Table of Contents
ISRN Biomedical Imaging
Volume 2013 (2013), Article ID 473437, 10 pages
http://dx.doi.org/10.1155/2013/473437
Research Article

Automated Brain Tissue Classification by Multisignal Wavelet Decomposition and Independent Component Analysis

1Artificial Intelligence Lab, Department of Computer Applications, Cochin University of Science and Technology, Kochi 682022, India
2Institute of Radiology and Imaging Sciences, Indira Gandhi Co-Operative Hospital, Kochi, Kerala 682020, India

Received 4 February 2013; Accepted 26 March 2013

Academic Editors: W. Hall, I. Karanasiou, and G. Waiter

Copyright © 2013 Sindhumol S. et al. This is an open access article distributed under the Creative Commons Attribution License, which permits unrestricted use, distribution, and reproduction in any medium, provided the original work is properly cited.

Abstract

Multispectral analysis is a potential approach in simultaneous analysis of brain MRI sequences. However, conventional classification methods often fail to yield consistent accuracy in tissue classification and abnormality extraction. Feature extraction methods like Independent Component Analysis (ICA) have been effectively used in recent studies to improve the results.

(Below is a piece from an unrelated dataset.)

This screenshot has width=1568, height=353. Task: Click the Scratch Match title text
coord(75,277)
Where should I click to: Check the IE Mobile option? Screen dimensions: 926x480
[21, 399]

However, these methods were inefficient in identifying less frequently occurred features like small lesions. A new method, Multisignal Wavelet Independent Component Analysis (MW-ICA), is proposed in this work to resolve this issue. First, we applied a multisignal wavelet analysis on input multispectral data. Then, reconstructed signals from detail coefficients were used in conjunction with original input signals to do ICA. Finally, Fuzzy C-Means (FCM) clustering was performed on generated results for visual and quantitative analysis. Reproducibility and accuracy of the classification results from proposed method were evaluated by synthetic and clinical abnormal data. To ensure the positive effect of the new method in classification, we carried out a detailed comparative analysis of reproduced tissues with those from conventional ICA. Reproduced small abnormalities were observed to give good accuracy/Tanimoto Index values, 98.69%/0.89, in clinical analysis. Experimental results recommend MW-ICA as a promising method for improved brain tissue classification.